The present drawing is a painstaking and carefully drawn panoramic landscape looking over garden railings to a sheep-grazed park, with mature trees extending across a shallow valley to an upslope in the distance. In the foreground a gardener is at work, overlooked by a small boy in a petticoat and ruff collar. The boy is possibly three or four years old, and watches on, evidently in some contrition, whilst the gardener evidently sweeps something up from the path. Perhaps some accident is being cleaned up.
Woodstock Park was the family seat of the Twopeny family. The estate was bought in the latter part of the eighteenth century by the wealthy lawyer patriarch William Twopeny of Rochester. He built a new house on the park, which passed to his eldest son, also William who died in 1826 and left it to his brother’s eldest son Edward. The last was the elder brother of David Twopeny.
The house, which we will see in the next part (#9), lay derelict after the World War II, and was finally demolished in the 1960s. It stood a few miles south of the Kent town of Sittingbourne, not far from the village of Tunstall. Since the war the park has been redeveloped by Shell Energy as a Science Park, but the site of the house itself remains undeveloped to the north of the lane that runs past the science park towards Tunstall.

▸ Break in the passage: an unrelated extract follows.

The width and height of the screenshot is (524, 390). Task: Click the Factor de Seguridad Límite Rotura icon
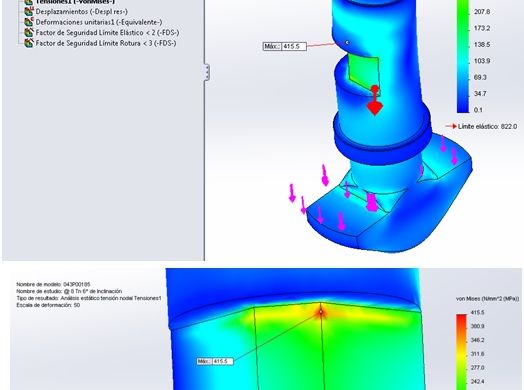[x=29, y=43]
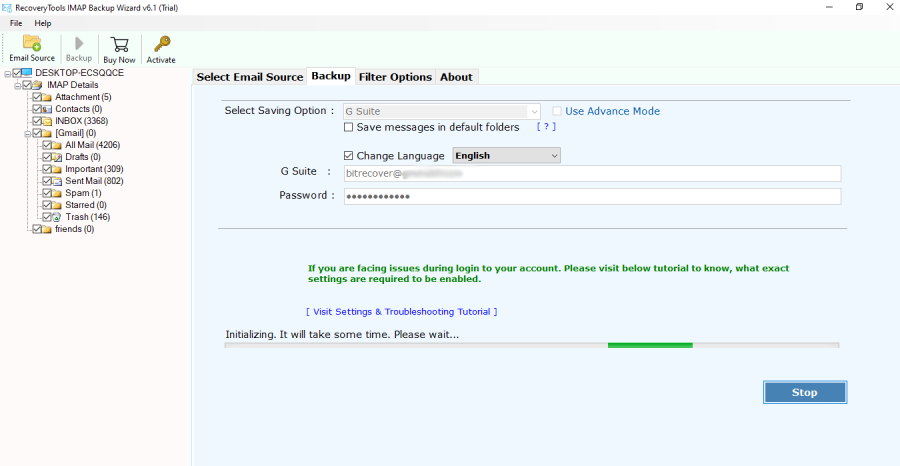
Task: Open the English language dropdown
Action: (x=506, y=156)
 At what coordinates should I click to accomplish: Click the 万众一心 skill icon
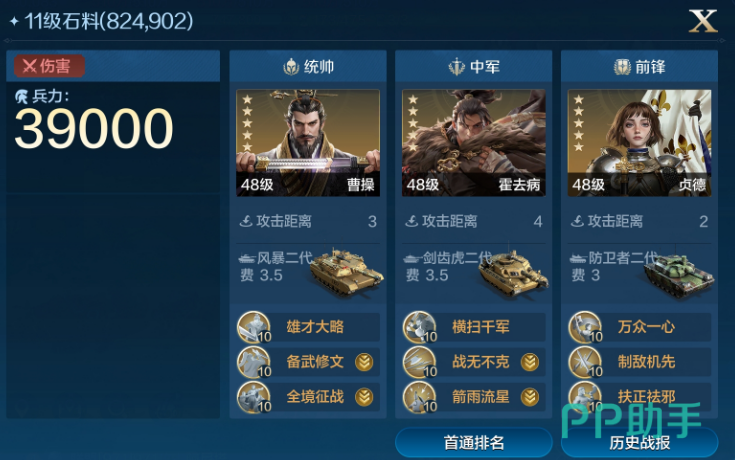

In the present drawing we look out, as the title tells us, from the drawing room of the house onto a narrow stretch of garden, bounded by a railing, and from there across sheep-grazed parkland dotted with mature trees. We can see from nineteenth century editions of the ordnance survey that the house was slightly unusual in having its principal fronts facing roughly west and east. In the drawing we can see that the light shines from the left i.e south, so we must be looking out from the west façade.
We can see from the map that the Tunstall Lane followed pretty much exactly the same course as it does today, passing close to the south of the house, before bending round to the right across a shallow valley, before rising again in the direction of Tunstall.
A couple of figures are recorded making their way along the lane, and we can pick up the course at the bottom of the dip in the middle-distance to the right, before tracing its route up through the trees beyond. As we shall see at least two later sketches in this series are taken from viewpoints in that same mid-distance.
For the time being, however, the present composition draws us back to the small boy. Who was he, we seem bound to wonder?. David Twopeny’s elder brother, Edward had only inherited the house in December 1826, and was executor of his uncle’s will, so must only just have settled all the various bequests and taken control over the Woodstock estate. His first thought had been to let it, but presumably there must have seemed good reason and prospect for managing the estate himself. 1828 must have been the first fully settled occasion on which he could invite friends and relations to the seat. And, furthermore Edward had fathered a son and heir in 1827, who could no doubt have been shown off to guests. Sadly the arithmetic will not quite allow identification with the child here, who must be considerably older than one year.